→ PAGE TEXT
===============

At the New York and New Jersey ports, 3,600 workers refused to allow the unloading of at least two dozen ships in late September, the first strike there since 1977. Trucks filled with goods to be exported were left standing at the gates.

“We’re worried that it’ll be like a cancer,” said Anthony Velardo, a union member at Port Newark who operates machinery that takes the containers off the ships and loads them into waiting trucks. “It’ll start small and then grow, and what happened in Philly can happen here and all our jobs could go somewhere else.” (Associated Press, Sept. 29)

Local 1291 was further supported in Baltimore, where 1,000 members closed their port Nov. 29. According to John Blom, an ILA Local 333 member, “People are using their conscience. If we don’t stick together, we’ll fall together.”

Philadelphia ILA members tossed Del Monte pineapples into the Delaware River during the Labor Day Parade in September, announcing the boycott campaign against Del Monte, one of the world’s largest food brands.

Del Monte anti-union worldwide

In a document calling for the boycott, the ILA writes: “On July 22, Del Monte issued an outrageous demand that $5 million in labor cost reductions and $25 million in infrastructure improvements be met by the State of New Jersey in just four days! The ILA agreed to meet these shocking demands, conceding to wage cuts and benefit reductions regardless of the fact that they had not received a wage increase for almost 20 years, hoping that if they did, Del Monte’s imports would continue to arrive at the ILA’s pier.

“Despite the ILA’s willingness to work with Del Monte, the company still elected to move its business on Oct. 1 away from the unionized pier, notwithstanding the fact that Del Monte’s net profit for 2009 was $144 million. Needless to say, the economy is not hurting this giant corporation and there is no financial need for the company to resort to lower wages for its workers.”

Dionysios Christou, a spokesperson for Coral Gables, Fla.-based Del Monte Fresh Produce, argued on Sept. 28 that the “Gloucester Terminals LLC is fully unionized.” (ABC News, Sept. 29) ILA Local 1291 Business Manager Boise Butler replied: “Dock Workers Local 1 is a sham union. They pay their unqualified workers slave wages and little or no benefits. ... The Gloucester Terminal is operated by the Holts, who provide office space to Local 1.” (Philadelphia Public Record, Sept. 29)

Del Monte advertised for supervisory jobs at its facility in Gloucester, N.J., on Craigslist.org in September, offering salaries ranging from $8.50 to $10 per hour. At the ILA port, union members make anywhere from $17 to $24.50 per hour.

===============

→ LIST OF TASKS
1. Reproduce the passage from the article on the dockworkers' dispute with Del Monte word for word, starting with "In a document" and going on through "the ILA’s pier.".
2. Resume the article on the dockworkers' dispute with Del Monte, picking up after its last sentence.

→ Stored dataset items
===============

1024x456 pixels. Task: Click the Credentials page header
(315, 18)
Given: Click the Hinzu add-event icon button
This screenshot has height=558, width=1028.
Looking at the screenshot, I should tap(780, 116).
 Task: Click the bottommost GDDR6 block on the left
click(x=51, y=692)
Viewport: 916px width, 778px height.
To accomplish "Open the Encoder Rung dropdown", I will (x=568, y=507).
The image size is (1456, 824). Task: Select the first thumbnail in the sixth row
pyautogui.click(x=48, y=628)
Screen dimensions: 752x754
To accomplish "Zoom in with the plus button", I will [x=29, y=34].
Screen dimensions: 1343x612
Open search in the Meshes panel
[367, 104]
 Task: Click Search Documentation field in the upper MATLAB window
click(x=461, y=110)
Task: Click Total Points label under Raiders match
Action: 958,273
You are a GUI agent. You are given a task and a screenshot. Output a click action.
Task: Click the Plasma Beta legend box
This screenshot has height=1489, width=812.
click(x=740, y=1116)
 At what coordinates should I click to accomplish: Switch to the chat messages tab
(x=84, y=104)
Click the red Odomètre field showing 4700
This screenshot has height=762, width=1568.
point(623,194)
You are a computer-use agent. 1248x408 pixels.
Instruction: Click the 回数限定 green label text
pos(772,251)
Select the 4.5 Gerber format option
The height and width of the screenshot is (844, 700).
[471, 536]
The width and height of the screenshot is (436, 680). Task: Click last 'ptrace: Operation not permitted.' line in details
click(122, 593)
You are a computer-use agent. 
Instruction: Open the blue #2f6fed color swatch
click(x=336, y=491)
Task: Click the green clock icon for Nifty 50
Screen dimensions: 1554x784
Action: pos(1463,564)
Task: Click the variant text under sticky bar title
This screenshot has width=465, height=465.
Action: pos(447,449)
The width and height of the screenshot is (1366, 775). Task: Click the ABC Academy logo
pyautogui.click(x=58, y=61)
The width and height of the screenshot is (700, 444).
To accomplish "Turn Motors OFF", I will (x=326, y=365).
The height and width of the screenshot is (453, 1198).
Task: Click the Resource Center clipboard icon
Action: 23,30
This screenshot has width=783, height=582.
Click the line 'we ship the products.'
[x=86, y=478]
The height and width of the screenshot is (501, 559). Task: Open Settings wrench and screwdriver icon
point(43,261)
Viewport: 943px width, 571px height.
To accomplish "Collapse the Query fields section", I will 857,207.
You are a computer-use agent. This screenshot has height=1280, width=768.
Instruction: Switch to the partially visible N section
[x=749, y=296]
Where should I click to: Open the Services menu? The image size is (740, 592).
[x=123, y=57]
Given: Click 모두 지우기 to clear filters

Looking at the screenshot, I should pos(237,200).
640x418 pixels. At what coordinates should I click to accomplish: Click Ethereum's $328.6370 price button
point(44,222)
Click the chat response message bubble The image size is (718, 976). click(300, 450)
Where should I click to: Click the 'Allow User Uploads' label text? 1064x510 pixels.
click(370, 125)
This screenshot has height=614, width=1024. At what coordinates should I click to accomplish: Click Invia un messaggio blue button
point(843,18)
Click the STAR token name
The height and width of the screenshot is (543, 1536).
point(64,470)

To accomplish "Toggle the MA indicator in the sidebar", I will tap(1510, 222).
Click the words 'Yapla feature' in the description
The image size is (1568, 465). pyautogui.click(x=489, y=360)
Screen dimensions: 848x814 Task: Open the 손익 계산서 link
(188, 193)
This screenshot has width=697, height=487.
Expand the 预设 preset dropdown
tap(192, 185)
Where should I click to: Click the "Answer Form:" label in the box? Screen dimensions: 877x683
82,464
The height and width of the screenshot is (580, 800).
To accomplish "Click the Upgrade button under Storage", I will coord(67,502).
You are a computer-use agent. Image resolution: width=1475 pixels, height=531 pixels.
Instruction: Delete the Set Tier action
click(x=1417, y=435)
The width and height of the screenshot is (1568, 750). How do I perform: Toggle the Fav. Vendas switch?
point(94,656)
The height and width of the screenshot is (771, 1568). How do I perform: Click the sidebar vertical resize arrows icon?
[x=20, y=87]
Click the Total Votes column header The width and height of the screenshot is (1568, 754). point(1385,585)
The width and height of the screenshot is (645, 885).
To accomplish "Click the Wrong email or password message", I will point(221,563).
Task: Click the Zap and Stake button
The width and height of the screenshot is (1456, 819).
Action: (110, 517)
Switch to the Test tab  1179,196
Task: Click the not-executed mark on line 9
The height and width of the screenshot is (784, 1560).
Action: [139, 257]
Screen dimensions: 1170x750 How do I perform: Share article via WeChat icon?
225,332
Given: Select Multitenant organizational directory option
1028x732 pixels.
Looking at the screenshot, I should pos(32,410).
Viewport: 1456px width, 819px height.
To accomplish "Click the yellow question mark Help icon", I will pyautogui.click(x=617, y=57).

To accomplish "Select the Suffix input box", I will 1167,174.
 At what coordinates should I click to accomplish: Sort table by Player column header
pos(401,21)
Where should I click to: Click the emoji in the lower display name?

===============

→ RESULTS FOR EACH TASK
1.
In a document calling for the boycott, the ILA writes: “On July 22, Del Monte issued an outrageous demand that $5 million in labor cost reductions and $25 million in infrastructure improvements be met by the State of New Jersey in just four days! The ILA agreed to meet these shocking demands, conceding to wage cuts and benefit reductions regardless of the fact that they had not received a wage increase for almost 20 years, hoping that if they did, Del Monte’s imports would continue to arrive at the ILA’s pier.

2.
In a 2008 report entitled “The Sour Taste of Pineapple,” the International Labor Rights Forum investigated conditions for Del Monte’s workers. Its findings concluded that “freedom of association and right to collective bargaining have been blatantly violated in [Del Monte’s plantations in] Costa Rica. ... Union leaders have been systematically fired and laid off to obliterate any union presence in pineapple production.

“This is particularly true in Costa Rica, where companies install ‘Permanent Committees,’ or company-selected worker representatives to replace union leaders. ... Less than 2 percent of workers in Costa Rica are currently unionized and as a result major anti-union actions have been carried out by companies while governments remain complicit.”

The report continues: “The abuses can also be attributed to more systematic factors surrounding the international agricultural supply chains. Multinational companies that buy and distribute pineapples are pressured into reducing costs to be able to compete for a place on the supermarket shelf.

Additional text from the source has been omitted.